Let Police Say : No Play Today – Peter Dealey (Observer 19 Oct 1969 p.5)
Unless football clubs can control hooliganism, grounds may have to be closed and games cancelled, according to the Police Federation, the voice of Britain’s 90,000 policemen.
“There remain too many grounds where the number of police on duty is insufficient to deal with outbreaks of violence. It must be significant that Liverpool and Everton, whose own supporters are notorious for bad behavior on other clubs’ grounds, generally manage to get through a home match without undue trouble. Here there is always a large force on duty.”
Football Round Up – Ronald Atkin (Observer 19 Oct 1969 p. 28)
Life in the First Division is becoming increasingly clear cut. Everton scored six more goals (they’ve now hit 38 in 16 games) and already the faint strains of “we are the champions” can be heard from Goodison’s gleeful terraces. Everton are now six points ahead of Liverpool and beginning to look an even better championship bet than Leeds at the same stage last season. Stoke were Everton’s latest victims.
There was happier news, too, of those famous invalids, Tottenham Hotspurs and Jimmy Greaves. Two goals after half time by Greaves, Tottenham’s first at home since the end of August, were just enough to defeat Newcastle.
And across London Chelsea were back to healthier form. Goals from Peter Osgood and Charlie Cooke against West Bromwich helped to make it a happy occasion for Peter Bonetti, captain for the day on his 362nd League appearance in goal, a club record.

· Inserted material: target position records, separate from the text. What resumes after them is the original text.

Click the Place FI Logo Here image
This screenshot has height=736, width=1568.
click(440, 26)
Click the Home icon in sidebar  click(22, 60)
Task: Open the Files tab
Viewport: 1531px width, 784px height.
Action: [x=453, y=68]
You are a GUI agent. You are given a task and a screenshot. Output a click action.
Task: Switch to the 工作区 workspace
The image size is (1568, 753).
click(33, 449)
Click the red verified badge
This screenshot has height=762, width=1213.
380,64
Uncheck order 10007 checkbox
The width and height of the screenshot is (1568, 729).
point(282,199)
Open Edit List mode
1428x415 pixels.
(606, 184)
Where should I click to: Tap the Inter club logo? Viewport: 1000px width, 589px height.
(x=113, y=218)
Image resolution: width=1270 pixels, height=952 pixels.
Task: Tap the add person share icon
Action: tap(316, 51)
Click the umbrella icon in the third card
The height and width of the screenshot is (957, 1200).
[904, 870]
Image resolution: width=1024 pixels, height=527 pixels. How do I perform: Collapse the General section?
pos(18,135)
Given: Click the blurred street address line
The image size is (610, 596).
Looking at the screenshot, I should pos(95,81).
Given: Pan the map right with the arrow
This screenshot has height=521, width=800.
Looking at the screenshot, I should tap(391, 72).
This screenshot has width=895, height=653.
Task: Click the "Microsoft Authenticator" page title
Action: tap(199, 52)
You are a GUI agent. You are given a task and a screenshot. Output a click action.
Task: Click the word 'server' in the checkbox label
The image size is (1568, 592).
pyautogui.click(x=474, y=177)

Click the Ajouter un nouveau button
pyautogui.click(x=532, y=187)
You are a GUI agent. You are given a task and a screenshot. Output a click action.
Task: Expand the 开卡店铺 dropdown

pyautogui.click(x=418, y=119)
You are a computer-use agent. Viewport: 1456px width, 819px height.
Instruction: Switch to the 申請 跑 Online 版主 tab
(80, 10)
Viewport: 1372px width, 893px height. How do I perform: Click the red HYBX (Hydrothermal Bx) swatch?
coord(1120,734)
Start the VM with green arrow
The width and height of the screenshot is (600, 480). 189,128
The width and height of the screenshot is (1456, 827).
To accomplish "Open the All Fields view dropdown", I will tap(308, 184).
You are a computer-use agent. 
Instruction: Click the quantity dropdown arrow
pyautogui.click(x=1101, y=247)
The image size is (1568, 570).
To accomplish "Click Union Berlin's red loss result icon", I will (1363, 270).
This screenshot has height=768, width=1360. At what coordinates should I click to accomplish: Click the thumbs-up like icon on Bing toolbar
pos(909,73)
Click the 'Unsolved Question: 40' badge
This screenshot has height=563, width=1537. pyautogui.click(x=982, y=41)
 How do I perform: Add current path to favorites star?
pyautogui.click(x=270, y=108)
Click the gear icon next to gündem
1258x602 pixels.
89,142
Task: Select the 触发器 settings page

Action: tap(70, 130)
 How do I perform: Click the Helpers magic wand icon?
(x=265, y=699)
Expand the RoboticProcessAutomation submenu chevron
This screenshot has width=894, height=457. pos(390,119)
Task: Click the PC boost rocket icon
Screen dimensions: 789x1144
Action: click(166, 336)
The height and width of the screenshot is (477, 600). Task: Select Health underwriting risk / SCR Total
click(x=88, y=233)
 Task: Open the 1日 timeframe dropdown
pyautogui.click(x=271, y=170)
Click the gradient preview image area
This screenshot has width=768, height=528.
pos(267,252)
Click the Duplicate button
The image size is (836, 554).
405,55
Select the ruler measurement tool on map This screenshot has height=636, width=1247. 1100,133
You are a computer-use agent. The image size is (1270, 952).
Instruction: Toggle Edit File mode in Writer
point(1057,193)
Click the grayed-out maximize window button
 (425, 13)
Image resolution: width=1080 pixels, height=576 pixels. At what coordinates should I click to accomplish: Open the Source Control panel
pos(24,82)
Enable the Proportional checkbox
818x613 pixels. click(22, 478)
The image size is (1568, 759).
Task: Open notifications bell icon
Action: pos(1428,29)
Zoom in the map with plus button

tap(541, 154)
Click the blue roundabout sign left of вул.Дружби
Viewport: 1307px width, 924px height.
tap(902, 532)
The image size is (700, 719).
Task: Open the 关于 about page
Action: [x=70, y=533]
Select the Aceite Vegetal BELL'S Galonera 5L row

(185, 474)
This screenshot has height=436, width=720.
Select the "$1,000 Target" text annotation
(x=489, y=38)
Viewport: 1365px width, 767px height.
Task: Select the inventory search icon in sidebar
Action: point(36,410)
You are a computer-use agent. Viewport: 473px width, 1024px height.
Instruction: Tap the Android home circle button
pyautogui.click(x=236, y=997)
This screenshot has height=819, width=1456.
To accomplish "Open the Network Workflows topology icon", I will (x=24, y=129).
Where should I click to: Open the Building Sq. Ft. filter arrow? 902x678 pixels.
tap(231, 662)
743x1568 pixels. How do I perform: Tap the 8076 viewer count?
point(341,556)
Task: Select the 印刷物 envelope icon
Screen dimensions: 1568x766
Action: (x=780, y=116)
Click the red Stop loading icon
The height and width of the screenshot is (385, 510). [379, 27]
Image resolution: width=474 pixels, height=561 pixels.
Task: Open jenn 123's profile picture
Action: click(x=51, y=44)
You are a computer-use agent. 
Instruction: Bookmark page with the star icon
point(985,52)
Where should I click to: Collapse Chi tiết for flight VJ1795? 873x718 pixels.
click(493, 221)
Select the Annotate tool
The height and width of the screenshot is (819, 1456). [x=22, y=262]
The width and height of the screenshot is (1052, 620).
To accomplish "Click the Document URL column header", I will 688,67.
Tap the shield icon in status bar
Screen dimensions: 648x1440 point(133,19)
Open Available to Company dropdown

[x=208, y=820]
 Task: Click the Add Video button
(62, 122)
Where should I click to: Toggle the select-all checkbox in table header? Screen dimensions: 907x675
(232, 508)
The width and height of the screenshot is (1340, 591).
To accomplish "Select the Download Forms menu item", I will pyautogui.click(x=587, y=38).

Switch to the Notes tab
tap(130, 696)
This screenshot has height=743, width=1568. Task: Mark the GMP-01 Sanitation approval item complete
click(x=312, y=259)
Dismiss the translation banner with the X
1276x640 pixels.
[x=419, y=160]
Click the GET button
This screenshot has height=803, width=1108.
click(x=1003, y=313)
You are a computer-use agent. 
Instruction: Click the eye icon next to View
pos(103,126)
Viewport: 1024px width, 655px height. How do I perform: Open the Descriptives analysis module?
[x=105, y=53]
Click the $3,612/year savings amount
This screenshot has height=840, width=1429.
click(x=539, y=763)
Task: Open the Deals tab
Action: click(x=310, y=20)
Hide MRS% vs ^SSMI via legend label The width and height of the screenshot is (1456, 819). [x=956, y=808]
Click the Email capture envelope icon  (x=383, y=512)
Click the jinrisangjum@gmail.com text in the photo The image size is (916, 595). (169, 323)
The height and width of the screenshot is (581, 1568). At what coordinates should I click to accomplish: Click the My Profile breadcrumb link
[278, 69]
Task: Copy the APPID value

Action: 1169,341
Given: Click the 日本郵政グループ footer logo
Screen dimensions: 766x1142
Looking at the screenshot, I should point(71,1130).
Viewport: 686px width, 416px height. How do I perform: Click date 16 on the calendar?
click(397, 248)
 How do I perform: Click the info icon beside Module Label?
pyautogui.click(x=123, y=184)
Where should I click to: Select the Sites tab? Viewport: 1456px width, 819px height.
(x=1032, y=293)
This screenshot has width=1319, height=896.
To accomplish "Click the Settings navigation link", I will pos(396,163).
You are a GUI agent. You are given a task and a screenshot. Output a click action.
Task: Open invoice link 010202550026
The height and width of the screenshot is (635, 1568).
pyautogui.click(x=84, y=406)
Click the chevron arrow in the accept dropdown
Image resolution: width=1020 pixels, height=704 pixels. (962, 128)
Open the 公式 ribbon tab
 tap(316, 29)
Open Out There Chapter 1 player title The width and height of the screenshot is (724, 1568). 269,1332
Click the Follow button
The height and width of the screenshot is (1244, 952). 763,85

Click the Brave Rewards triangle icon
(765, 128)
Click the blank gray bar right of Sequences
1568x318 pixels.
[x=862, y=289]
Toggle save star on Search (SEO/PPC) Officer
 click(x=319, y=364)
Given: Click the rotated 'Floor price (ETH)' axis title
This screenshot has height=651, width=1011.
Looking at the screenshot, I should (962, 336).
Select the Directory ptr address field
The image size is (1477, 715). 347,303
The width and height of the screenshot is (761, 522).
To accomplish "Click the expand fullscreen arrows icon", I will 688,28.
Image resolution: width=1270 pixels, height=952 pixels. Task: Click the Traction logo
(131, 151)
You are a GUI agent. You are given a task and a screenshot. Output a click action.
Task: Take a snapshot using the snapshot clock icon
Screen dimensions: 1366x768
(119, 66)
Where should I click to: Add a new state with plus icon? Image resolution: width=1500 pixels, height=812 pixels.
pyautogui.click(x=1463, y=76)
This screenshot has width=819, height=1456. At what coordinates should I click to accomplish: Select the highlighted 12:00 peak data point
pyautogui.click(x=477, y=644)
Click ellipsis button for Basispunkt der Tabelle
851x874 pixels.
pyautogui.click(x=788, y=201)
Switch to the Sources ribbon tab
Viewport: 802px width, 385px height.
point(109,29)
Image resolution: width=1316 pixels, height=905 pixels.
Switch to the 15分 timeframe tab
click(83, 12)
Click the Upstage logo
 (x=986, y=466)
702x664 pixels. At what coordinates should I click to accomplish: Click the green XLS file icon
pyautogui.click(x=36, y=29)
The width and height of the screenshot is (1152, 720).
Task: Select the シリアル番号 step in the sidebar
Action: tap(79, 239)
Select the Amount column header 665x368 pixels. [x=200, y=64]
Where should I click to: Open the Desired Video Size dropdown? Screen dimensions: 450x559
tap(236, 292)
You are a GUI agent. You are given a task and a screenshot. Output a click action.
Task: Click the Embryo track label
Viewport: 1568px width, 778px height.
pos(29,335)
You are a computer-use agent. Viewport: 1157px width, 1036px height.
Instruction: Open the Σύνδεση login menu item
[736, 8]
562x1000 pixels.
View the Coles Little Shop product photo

Crystal Palace 1 Leeds 1 – Tony Pawson (Observer 19 Oct 1969 p. 28)
Crystal Palace are one side to be exempt from Don Revie’s remark about the softness of southern teams. Certainly they had the strength and determination to hold the League Champions in a game of punching tackles that was played at a pace that induced countless errors.
[Crystal Palace]…met Leeds head on, taking delight in physical challenges and happy to confine skill to an after thought.
But it was the wingers who so nearly won the game for Leeds. Gray was too quick and too subtle for Hoadley, while Lorimer, less insistent, was the more deadly with his sudden thrusts and his power of shot.
Manchester United 1 Nottingham Forest 1 – Hugh McIlvanney
A reasonably eventful, but essentially moderate football match became exceptional one minute after half time when Best scored the kind of goal that only four or five players in the world would be entitled to attempt. It saved a faltering, anxious Manchester United from defeat by a competent Nottingham team, but much more important ultimately is the memory it left with us, one of those shimmering moments whose specific images are preserved, embalmed in nostalgia, long after their practical meaning in a match is forgotten.
For Wilf McGuiness, of course, there must be the disturbing thought that Best is being asked to perform too many miracles. Without his destructive brilliance and the regular goals it has brought, United surely would never have accumulated the encouraging results of the last few weeks.